Selected extract

"""

DVD

Test of Faith

Test of Faith
Test Of Faith
Arthur Jones
01 January, 2010 3 min read

Test of Faith is a course promoting acceptance of modern secular science, in general, and theistic evolution, in particular. It is designed for use with small groups of non-specialist Christians, such as church home groups.

Spiritual journeys with Scientists is similar to the book Real Scientists, Real Faith (Ed., R. J. Berry, Monarch Books) and there is a small overlap of authors (Francis Collins, Alister McGrath). The DVD has interviews with key scientists in the main programme.

As far as I know, these scientists are all theistic evolutionists and, clearly, a major aim of the project is to present these prominent scientists as people of real Christian faith and thereby commend their theistic evolution position. Scientists who are creationists or proponents of Intelligent Design (ID) were not invited to contribute.

"""

Activities
[a] According to the Test of Faith review, what kind of groups is the course designed for?
[b] Reproduce everything in the Test of Faith review from "Test of Faith is" down to "the main programme.".
The data that follows has no connection to the Test of Faith review.

[Stored data entries]
"""

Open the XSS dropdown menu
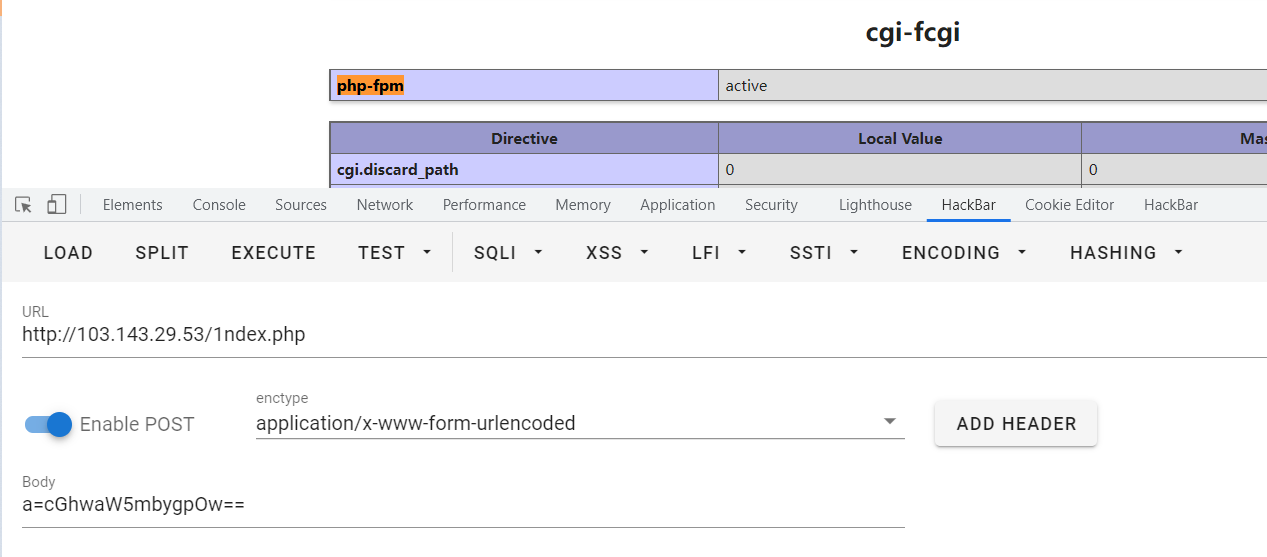 click(x=617, y=253)
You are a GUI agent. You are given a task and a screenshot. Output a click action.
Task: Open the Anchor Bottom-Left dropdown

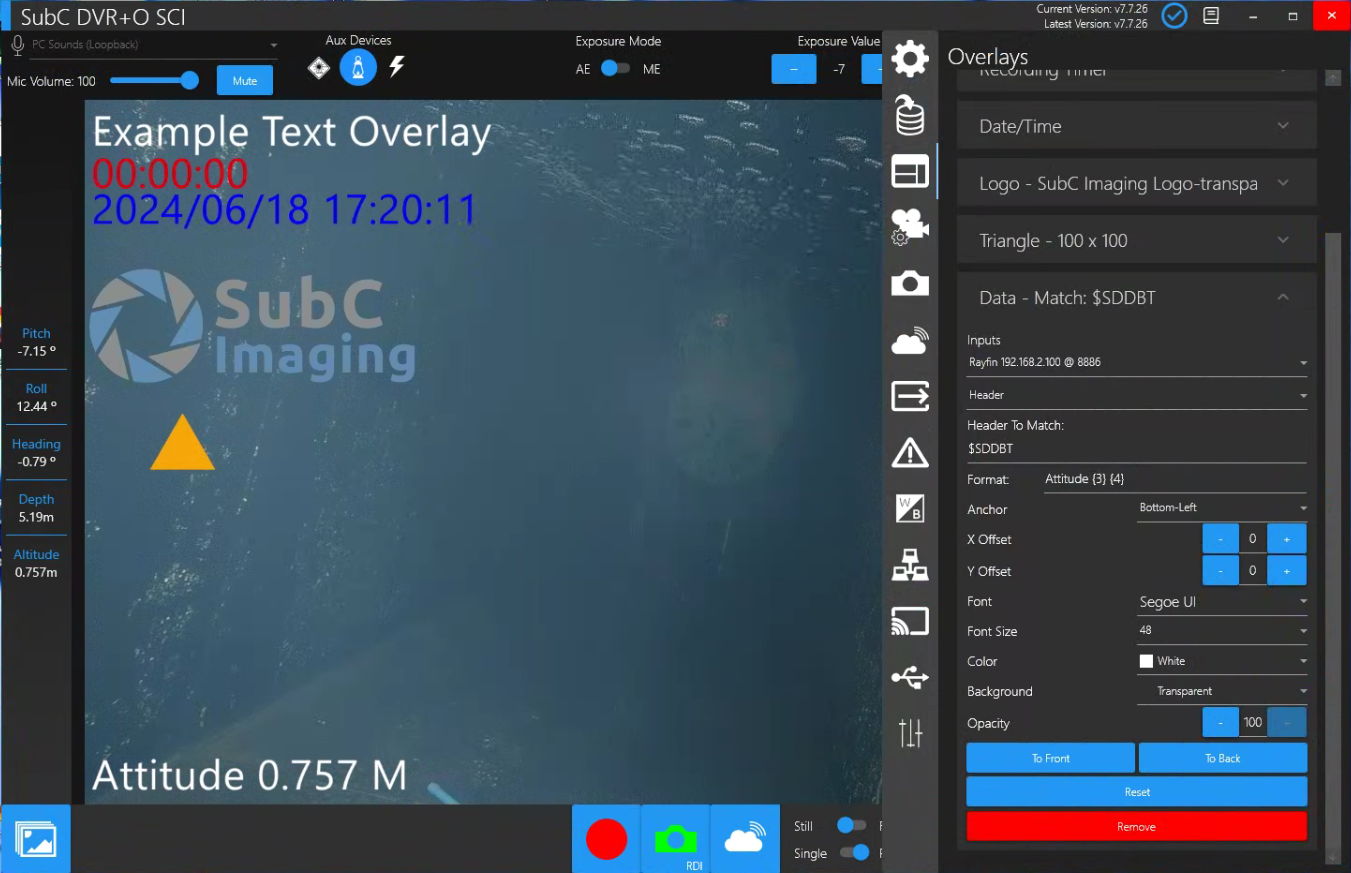pos(1222,508)
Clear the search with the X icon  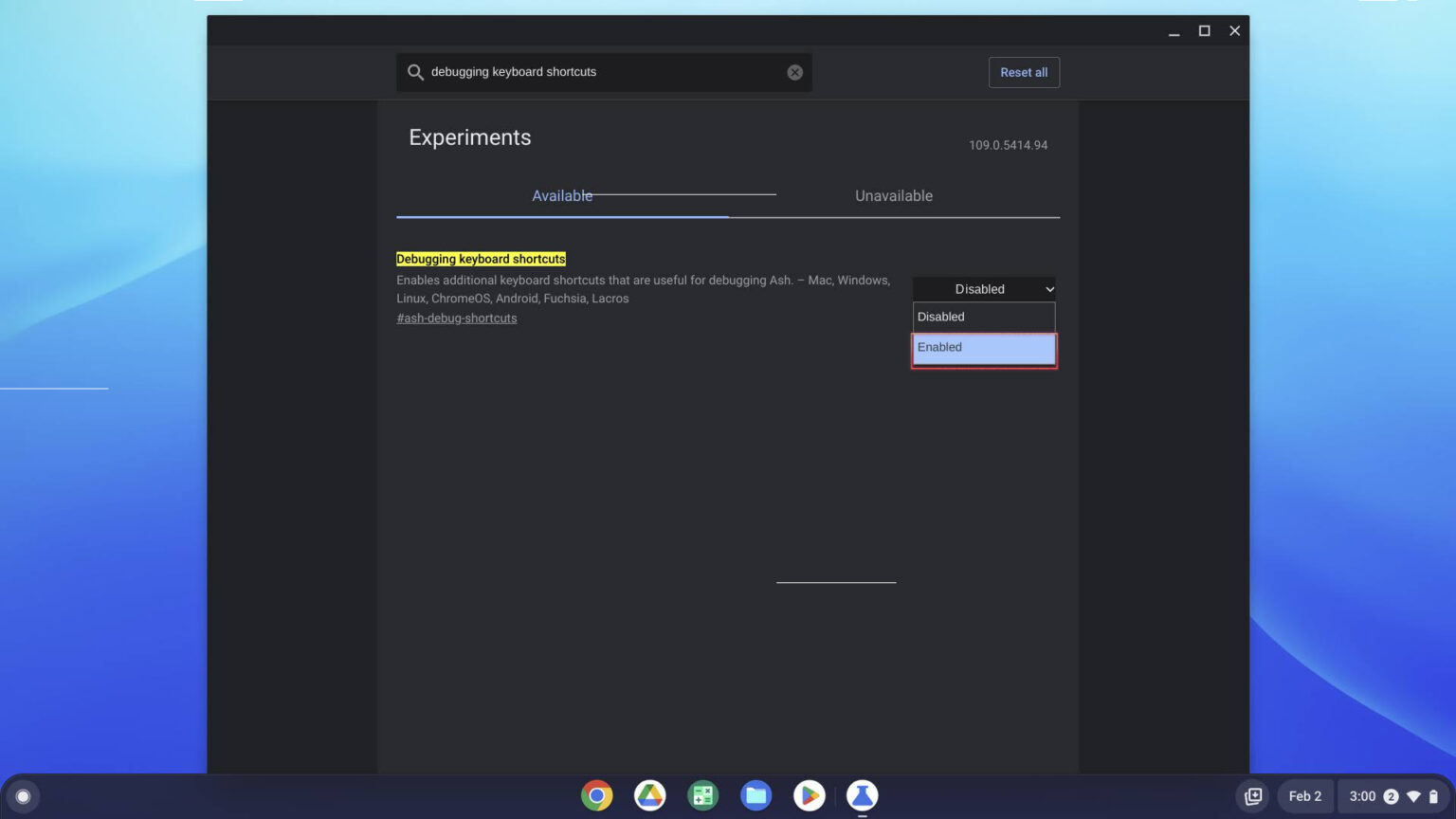794,71
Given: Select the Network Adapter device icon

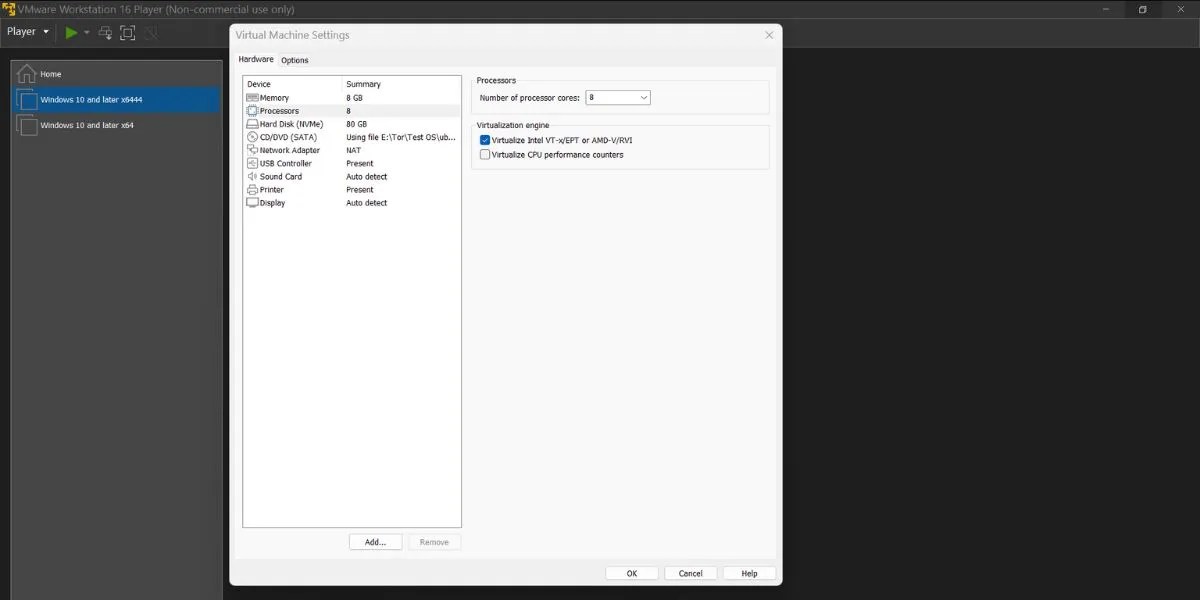Looking at the screenshot, I should point(254,149).
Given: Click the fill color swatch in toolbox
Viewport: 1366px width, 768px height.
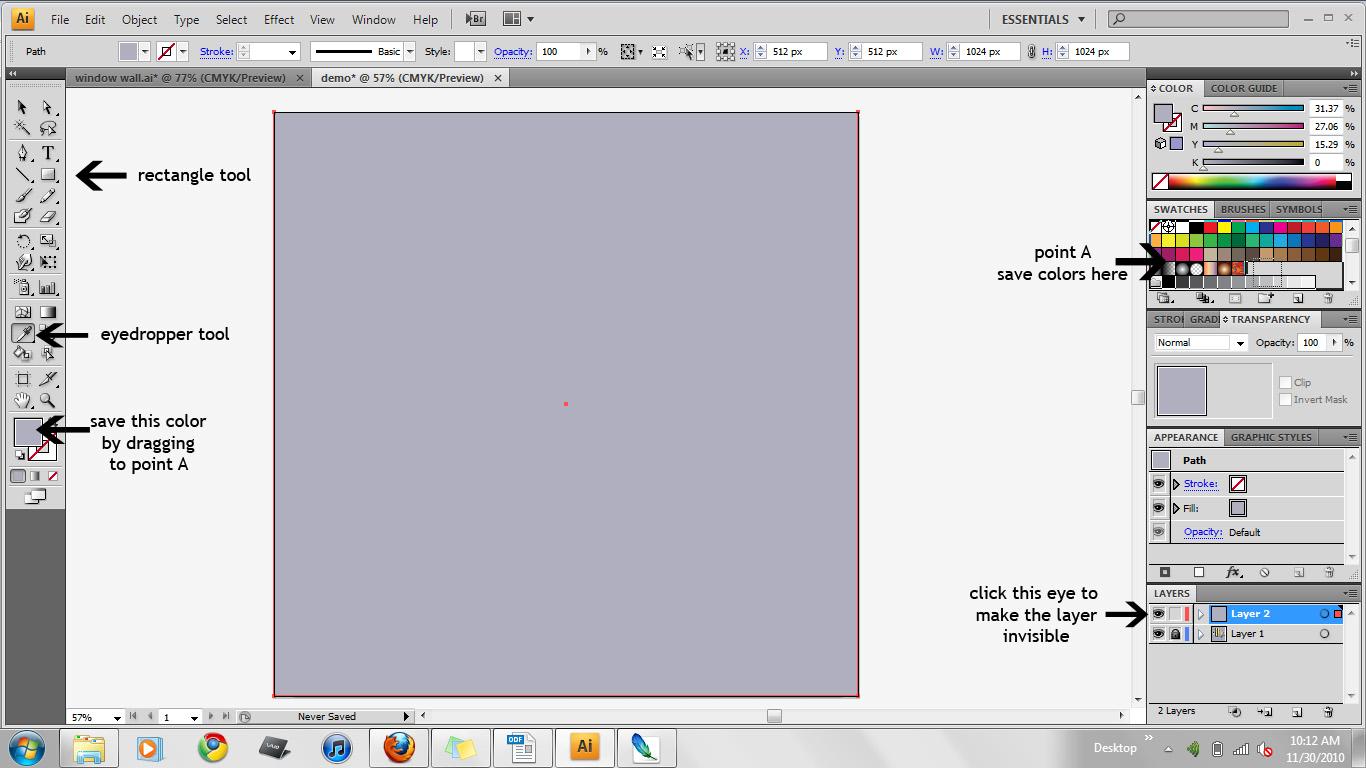Looking at the screenshot, I should click(x=27, y=432).
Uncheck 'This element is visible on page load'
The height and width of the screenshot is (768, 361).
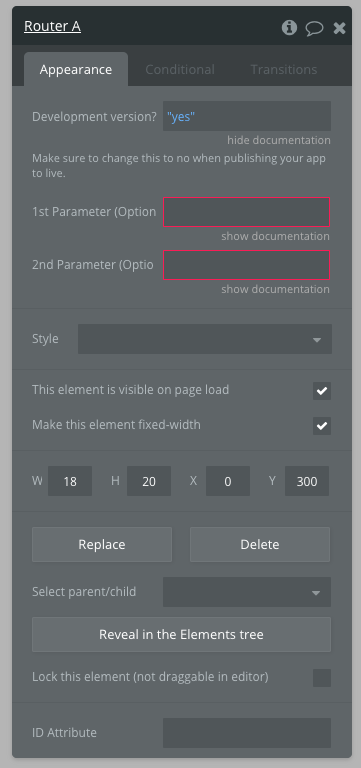(322, 391)
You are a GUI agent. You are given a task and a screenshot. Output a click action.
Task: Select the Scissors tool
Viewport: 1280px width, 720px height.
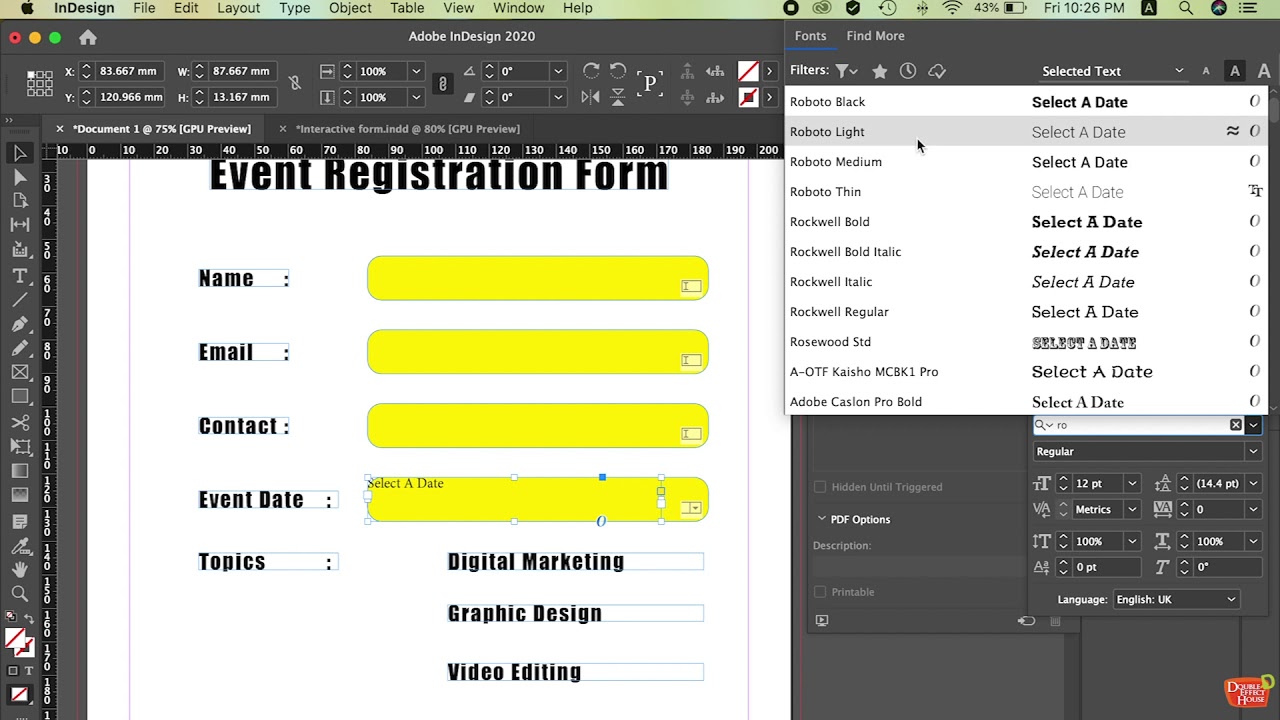[19, 422]
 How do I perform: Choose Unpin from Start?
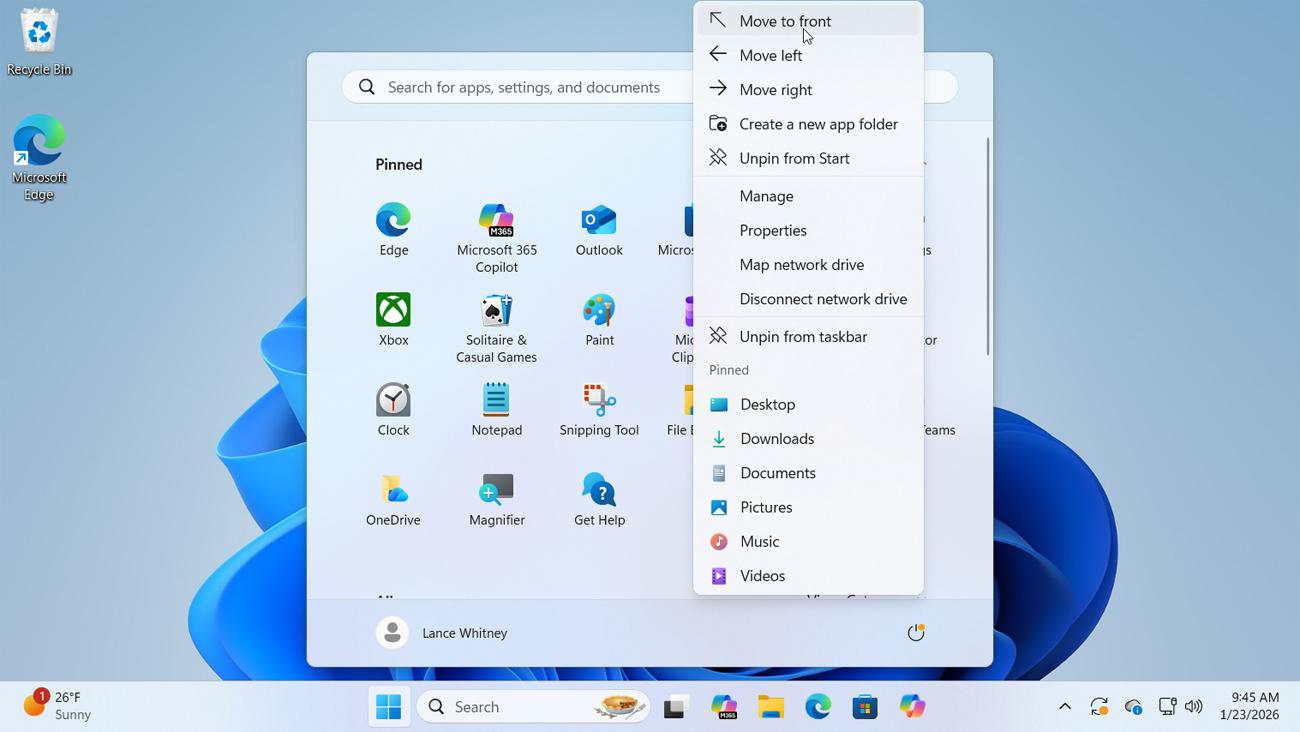click(794, 158)
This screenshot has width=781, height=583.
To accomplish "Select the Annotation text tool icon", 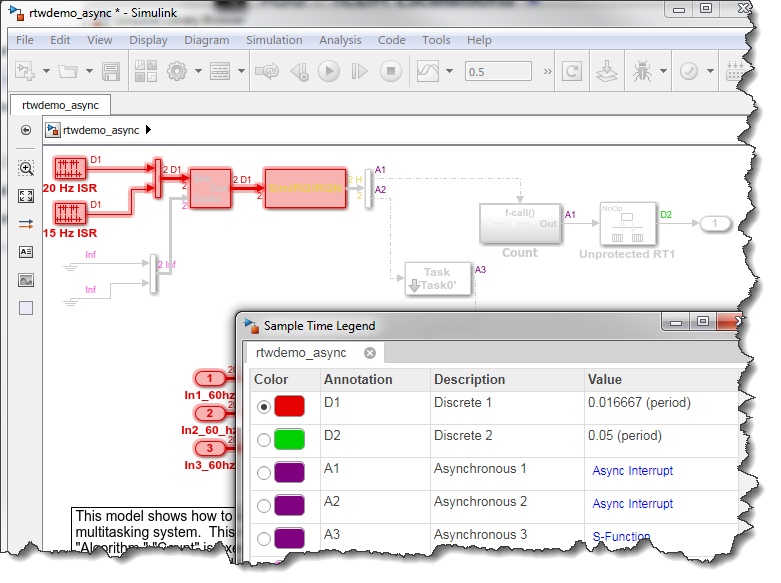I will (x=26, y=252).
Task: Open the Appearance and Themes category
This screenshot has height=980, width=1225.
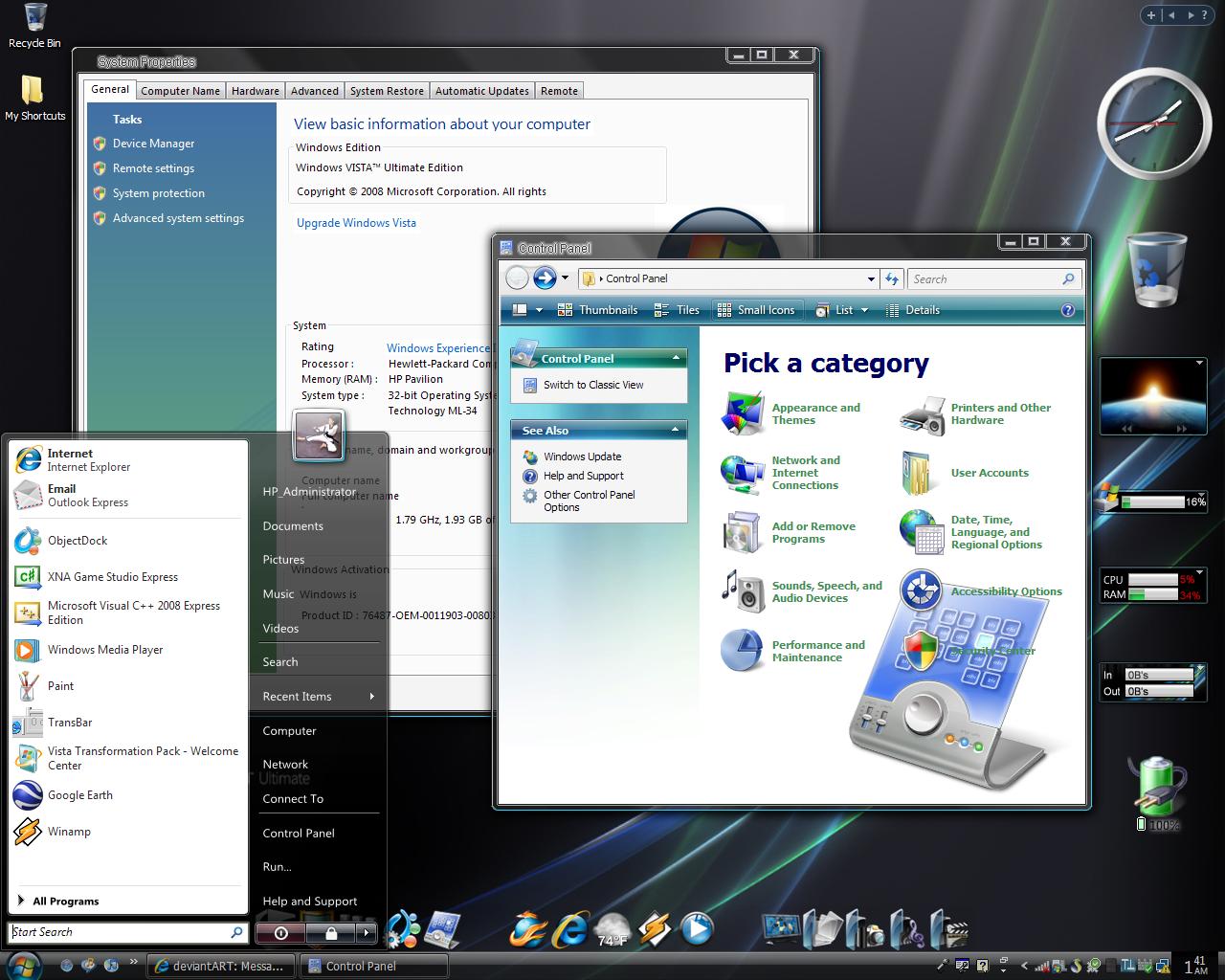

"""

Task answers
[a] It is designed for small groups of non-specialist Christians, such as church home groups.

[b]
Test of Faith is a course promoting acceptance of modern secular science, in general, and theistic evolution, in particular. It is designed for use with small groups of non-specialist Christians, such as church home groups.

Spiritual journeys with Scientists is similar to the book Real Scientists, Real Faith (Ed., R. J. Berry, Monarch Books) and there is a small overlap of authors (Francis Collins, Alister McGrath). The DVD has interviews with key scientists in the main programme.